STUDY MATERIAL START

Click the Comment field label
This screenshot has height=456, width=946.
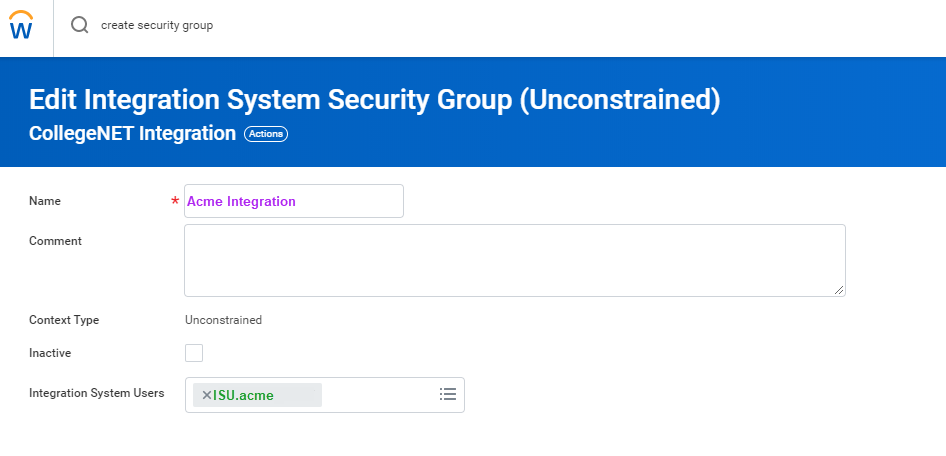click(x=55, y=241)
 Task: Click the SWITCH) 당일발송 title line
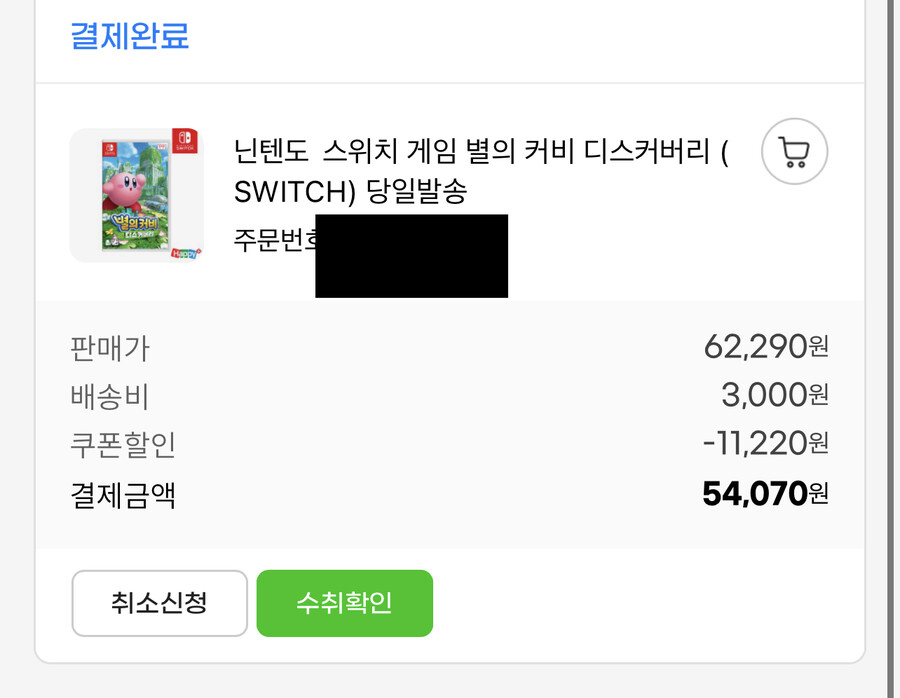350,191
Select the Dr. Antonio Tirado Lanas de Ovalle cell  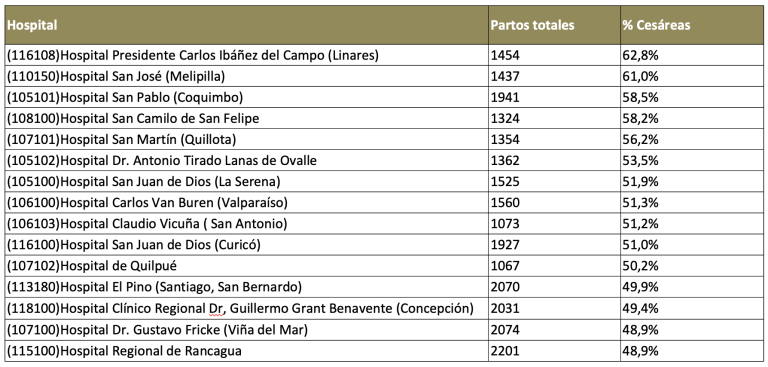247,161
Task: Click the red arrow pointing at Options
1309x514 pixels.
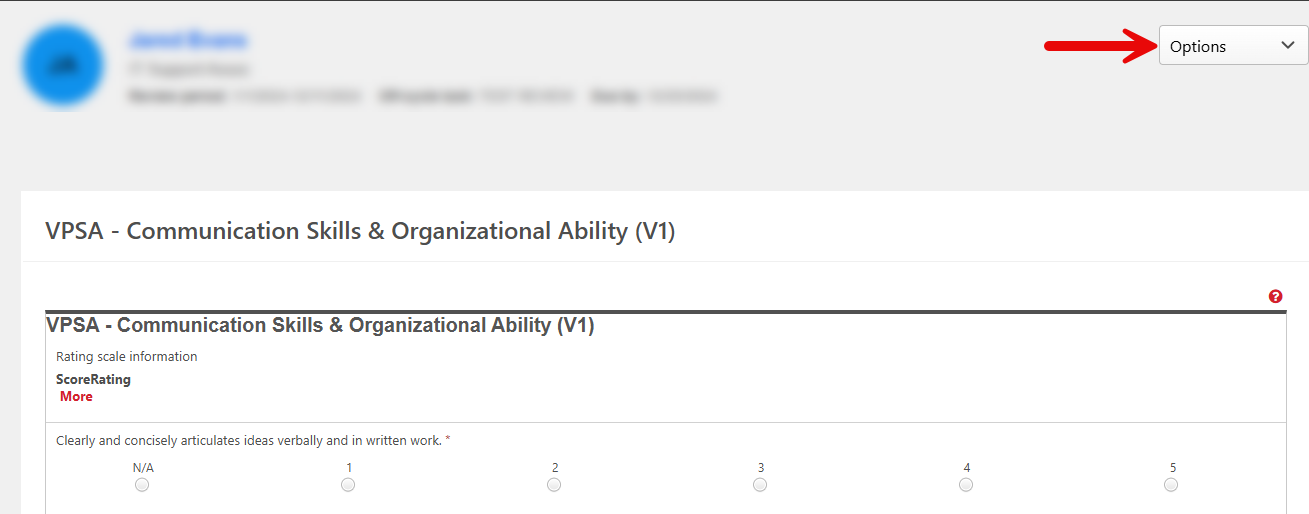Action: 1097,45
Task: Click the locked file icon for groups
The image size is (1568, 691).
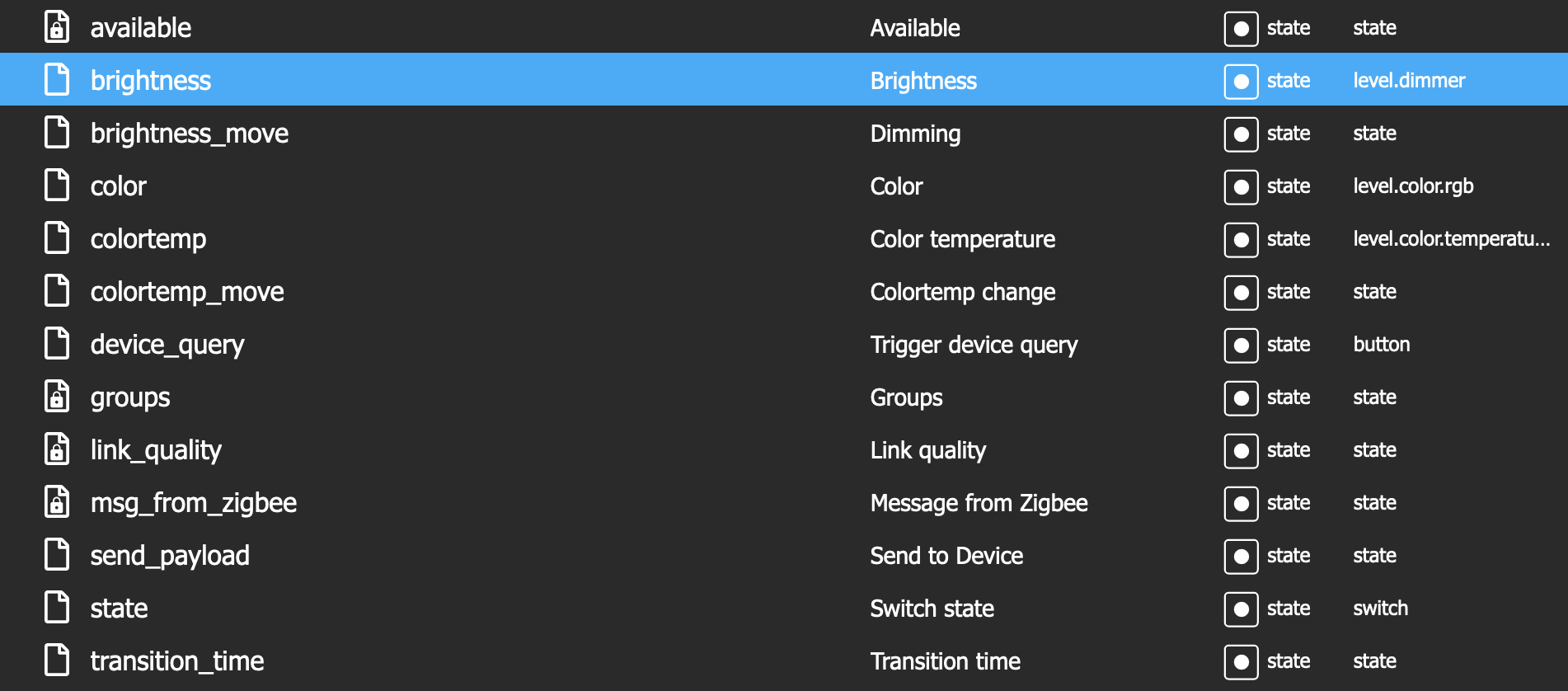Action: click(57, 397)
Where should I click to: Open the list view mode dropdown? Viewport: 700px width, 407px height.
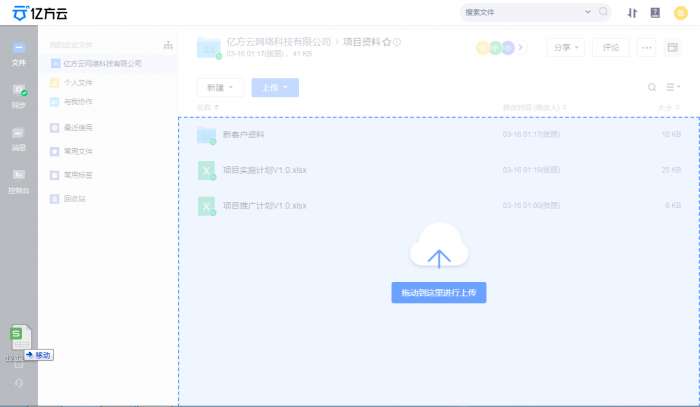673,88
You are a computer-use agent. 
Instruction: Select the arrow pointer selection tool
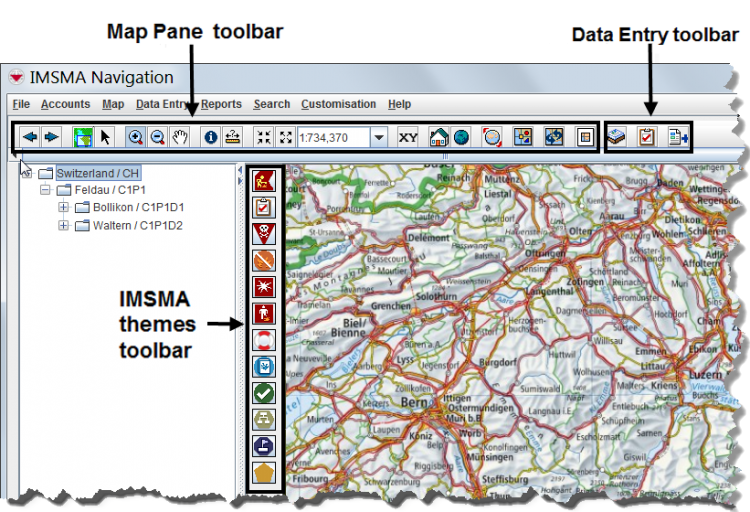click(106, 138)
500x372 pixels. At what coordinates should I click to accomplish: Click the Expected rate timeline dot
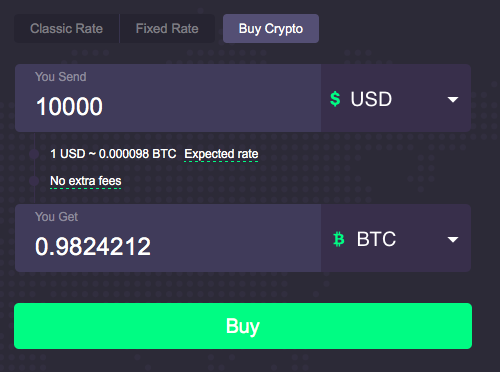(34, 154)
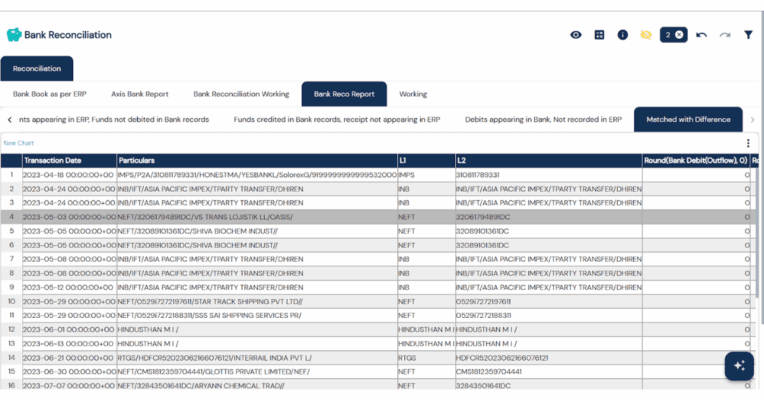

STUDY MATERIAL END
STUDY MATERIAL START

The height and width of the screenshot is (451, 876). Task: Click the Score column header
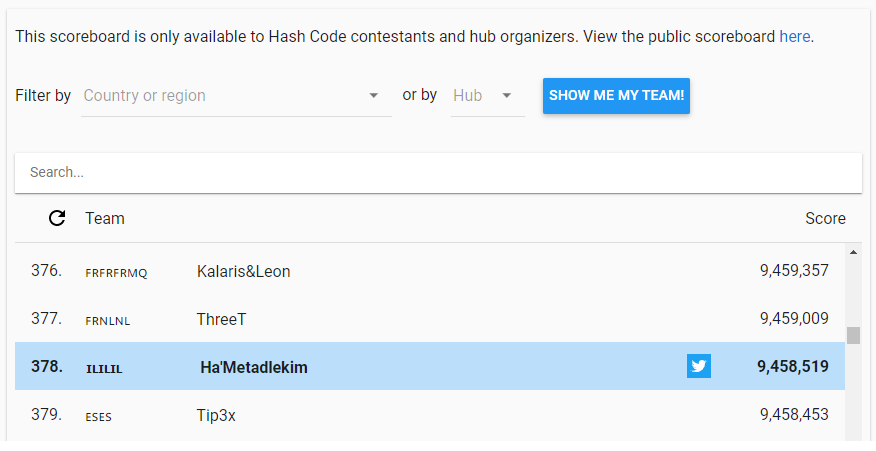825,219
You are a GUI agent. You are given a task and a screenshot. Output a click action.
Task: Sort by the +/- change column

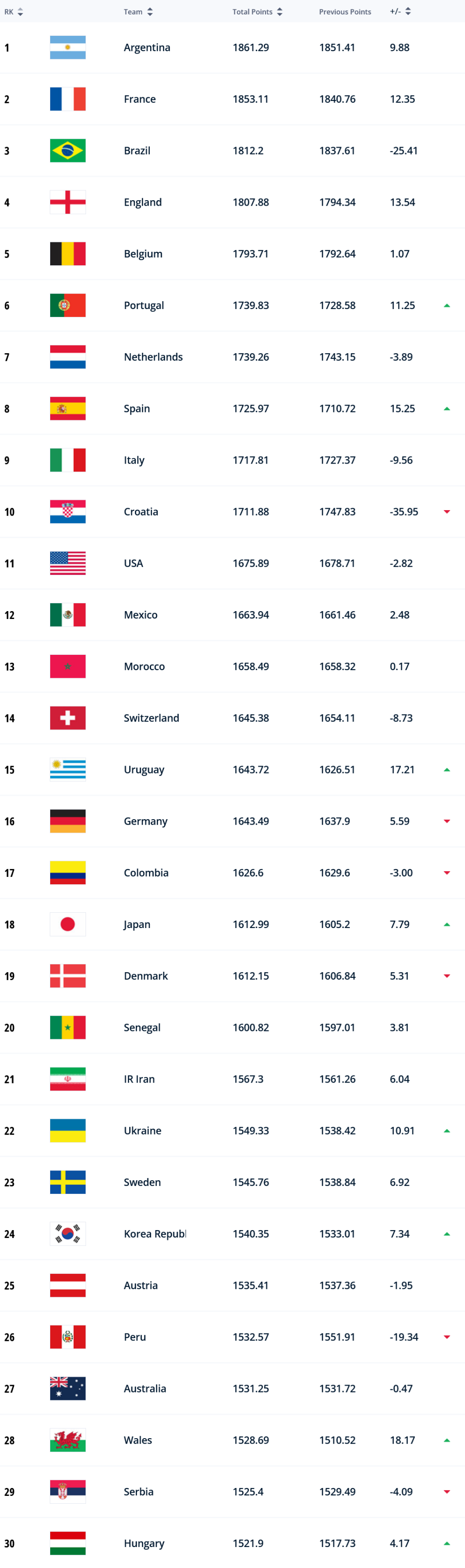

STUDY MATERIAL END
STUDY MATERIAL START

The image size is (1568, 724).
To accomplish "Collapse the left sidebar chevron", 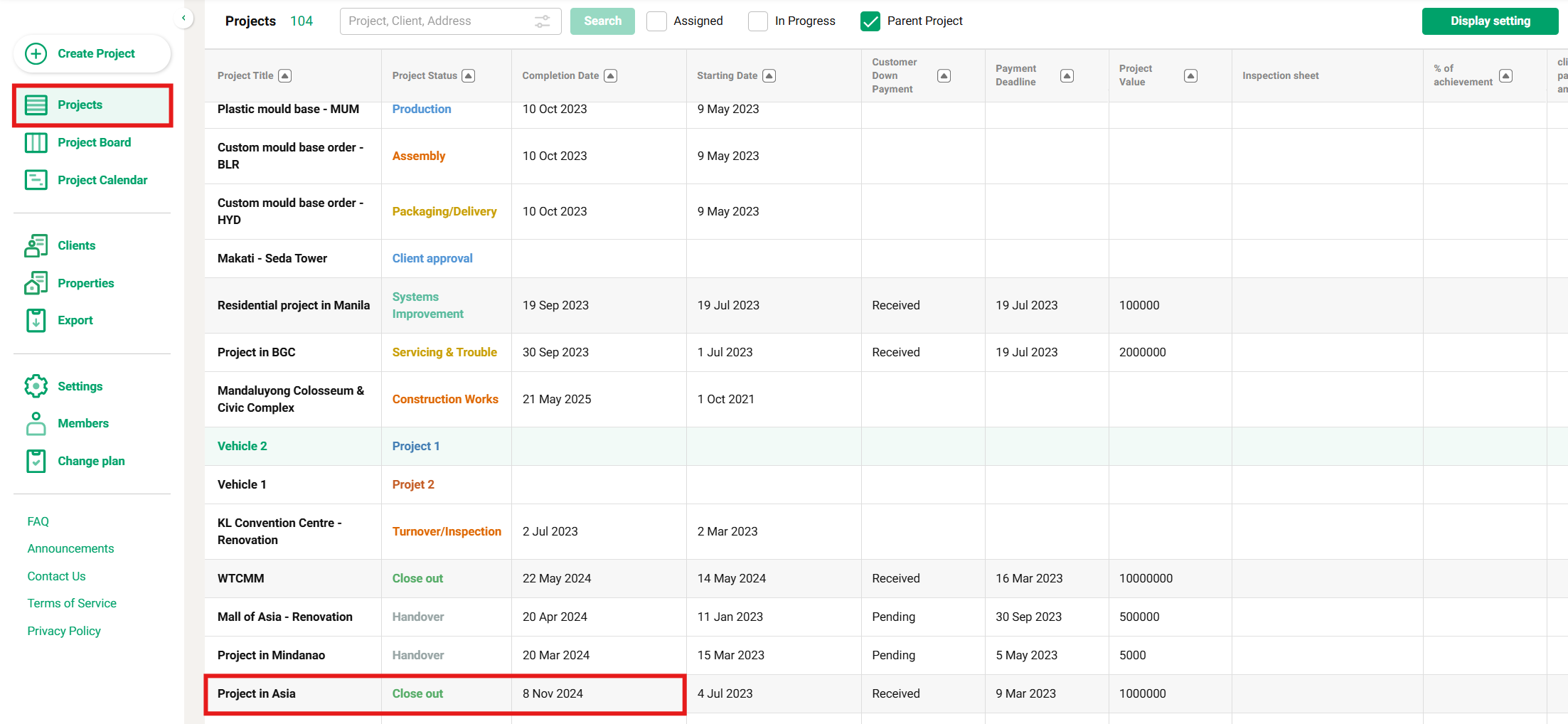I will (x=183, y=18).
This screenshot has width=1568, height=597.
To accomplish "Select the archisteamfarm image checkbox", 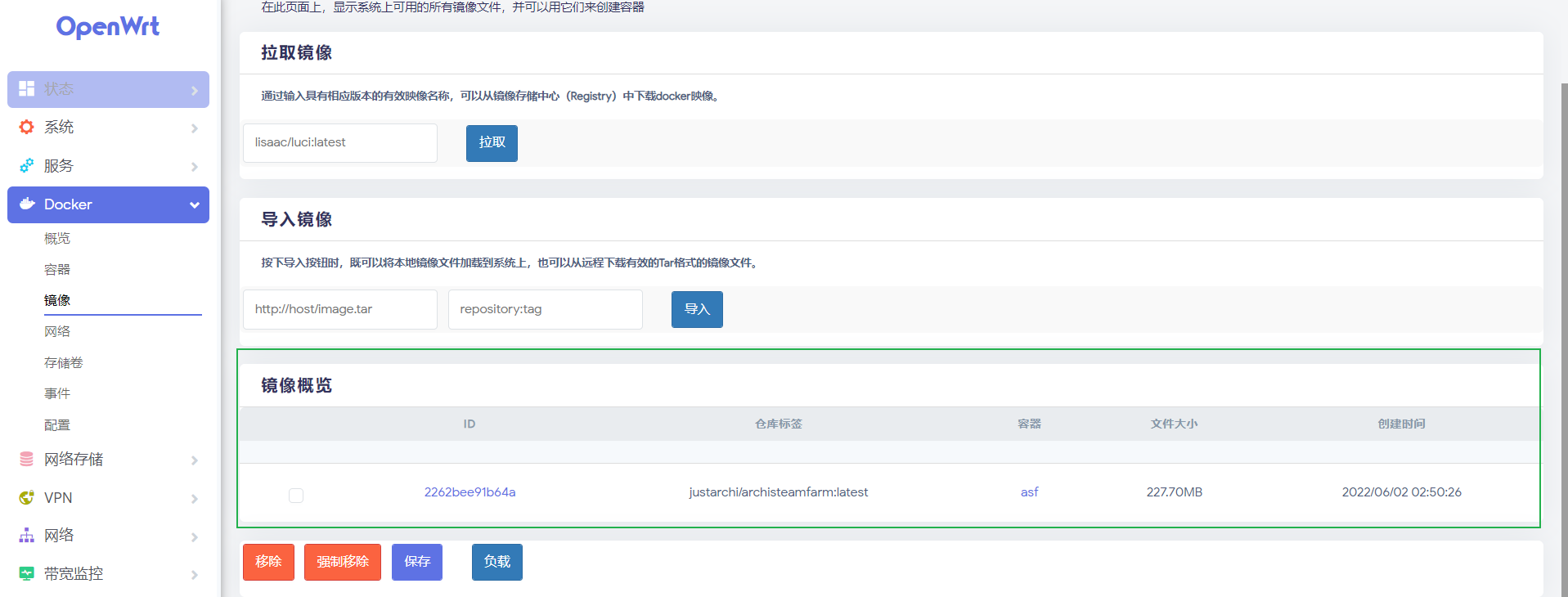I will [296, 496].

STUDY MATERIAL END

WORK INSTRUCTION:
Every line in the data that holds the string "agent" should be copied.

OUTPUT OF THE EXERCISE:
You are a computer-use agent. 
You are a GUI agent. You are given a task and a screenshot. Output a click action.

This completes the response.